Can we do better? In this algorithm, for each composite number c, we ran is_prime[c] = false multiple times. Take 12 as an example, is_prime[12] is set to false when i is 2, 3. Is it possible to set is_prime[12] to false only once?

Euler’s Sieve

In Euler’s sieve, every composite number is marked to false by its greatest proper factor (more accurately, we would mark it to false when it is smallest prime factor * greatest proper factor). Proper factor means the factor that is not the number itself.

Take 12 as an example. is_prime[12] should be marked as false when the number we are iterating (the first for loop in Sieve of Eratosthenes) is 6, the greatest proper factor of 12. Let’s take a look how can we accomplish this.

Let’s say the number we are iterating is c, a composite number. Our goal is to find every prime p such that the product p * c can be expressed as smallest prime factor * greatest proper factor, then mark is_prime[p * c] as false. Remember, the reason why we are doing this is because for each composite number, we only want to mark it as false once.

We could write c = p * q, where p is the smallest prime factor of c, and q is the greatest proper factor of c. If we have another prime number k that is greater than p, then k * c will not be in the form of smallest prime factor * greatest proper factor, since we could write the product as p * (k * q). If k is smaller or equal to p, then k * c will be in the form of smallest prime factor * greatest proper factor, we can mark k * c as non prime. It is not that trivial, you might need to think about it for a while.

Basically, for each number i we are iterating, we find the product of i with all prime numbers smaller than the smallest prime factor of i.

Let’s run the algorithm with an example. In the following example, n is 12.

numbers = [2, 3, 4, 5, 6, 7, 8, 9, 10, 11, 12]
primes = []

We start from i = 2. Since 2 is prime, we add it to primes. Then we iterate from 2 * 2 to 2 * 2, since 2 is the largest prime that is <= 2. In this round of iteration, we mark 4 as non-prime. I use a asterisk to mark numbers as non-prime.

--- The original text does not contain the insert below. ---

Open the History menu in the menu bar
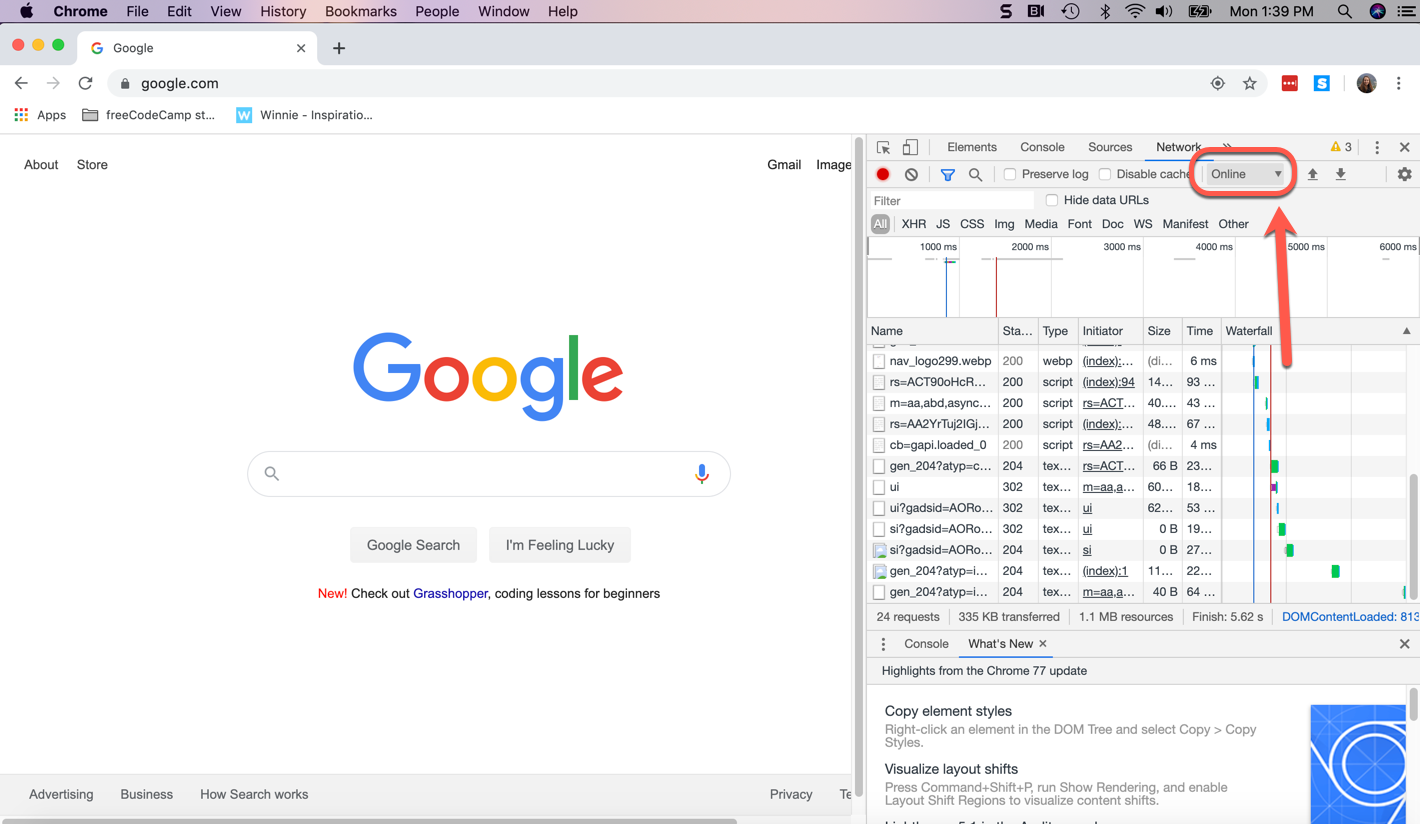The width and height of the screenshot is (1420, 824). point(283,11)
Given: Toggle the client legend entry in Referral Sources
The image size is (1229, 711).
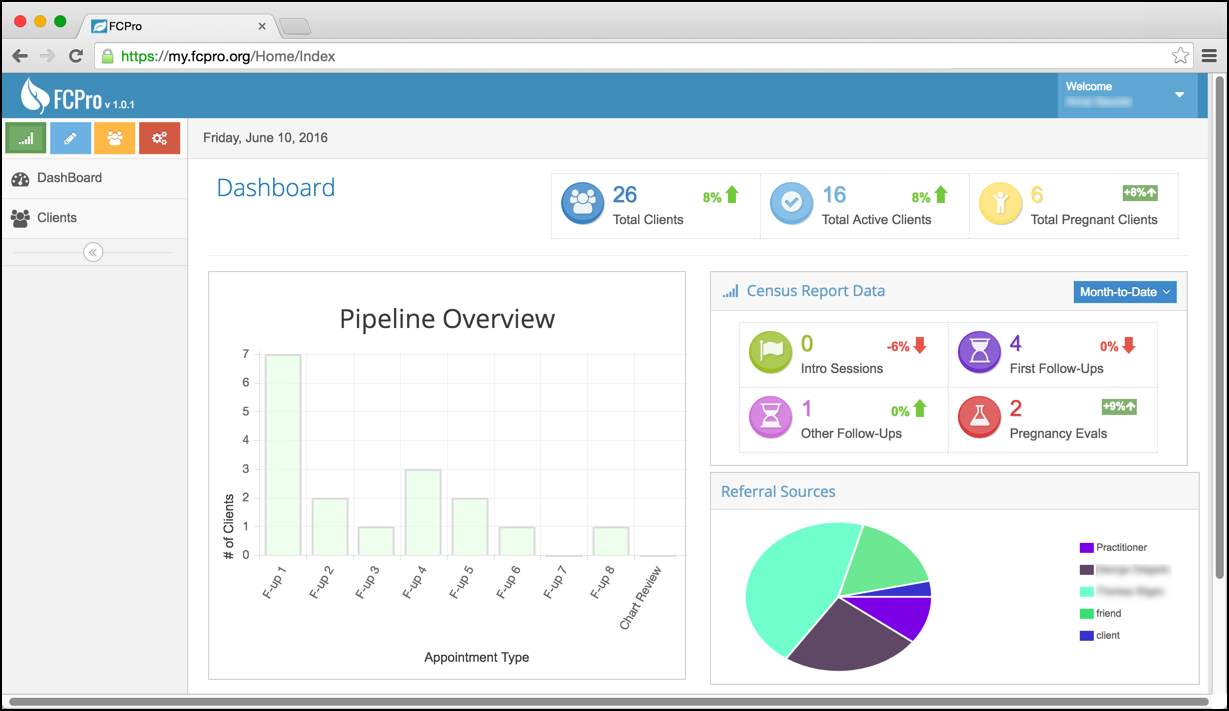Looking at the screenshot, I should pos(1107,636).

numbers = [2, 3, *4, 5, 6, 7, 8, 9, 10, 11, 12]
primes = [2]

Next, we start from i = 3. Since 3 is prime, we add it to primes. Then we iterate from 3 * 2 to 3 * 3. In this round of iteration, we mark 6, 9 as non-prime.

numbers = [2, 3, *4, 5, *6, 7, 8, *9, 10, 11, 12]
primes = [2, 3]

Next, we start from i = 4. Since 4 is not prime, we will not add it to primes. We iterate from 4 * 2 to 4 * 2. In this round of iteration, we mark 8 as non-prime.

numbers = [2, 3, *4, 5, *6, 7, *8, *9, 10, 11, 12]
primes = [2, 3]

Next, we start from i = 5. Since 5 is prime, we add it to primes. Then we iterate from 5 * 2 to 5 * 5. In this round of iteration, we mark 10 as non-prime.

numbers = [2, 3, *4, 5, *6, 7, *8, *9, *10, 11, 12]
primes = [2, 3, 5]

Next, we start from i = 6. Since 6 is not prime, we will not add it to primes. We iterate from 6 * 2 to 6 * 2. In this round of iteration, we mark 12 as non-prime.

numbers = 2, 3, *4, 5, *6, 7, *8, *9, *10, 11, *12
primes = [2, 3, 5]

We just do the same thing over and over. For each number, we will only mark it as non-prime once.

 1
 2
 3
 4
 5
 6
 7
 8
 9
10
11
12
13
14
15
16
17
18
19
vector<int> find_primes(int n) {
    vector<int> primes;
    vector<bool> is_prime(n + 1, true);
    for (int i = 2; i <= n; i++) { // i is greatest proper factor
        if (is_prime[i]) {
            primes.push_back(i);
        }
        for (int prime: primes) {
            if (i * prime > n) {
                break;
            }
            is_prime[i * prime] = false;
            if (i % prime == 0) { // prime is the smallest prime factor of i
                break;
            }
        }
    }
    return primes;
}

The time complexity of Euler’s sieve is $O(n)$ since we marked each number as non-prime only once. The interesting thing about Euler’s sieve is that it is called Euler’s sieve instead of sieve of Euler.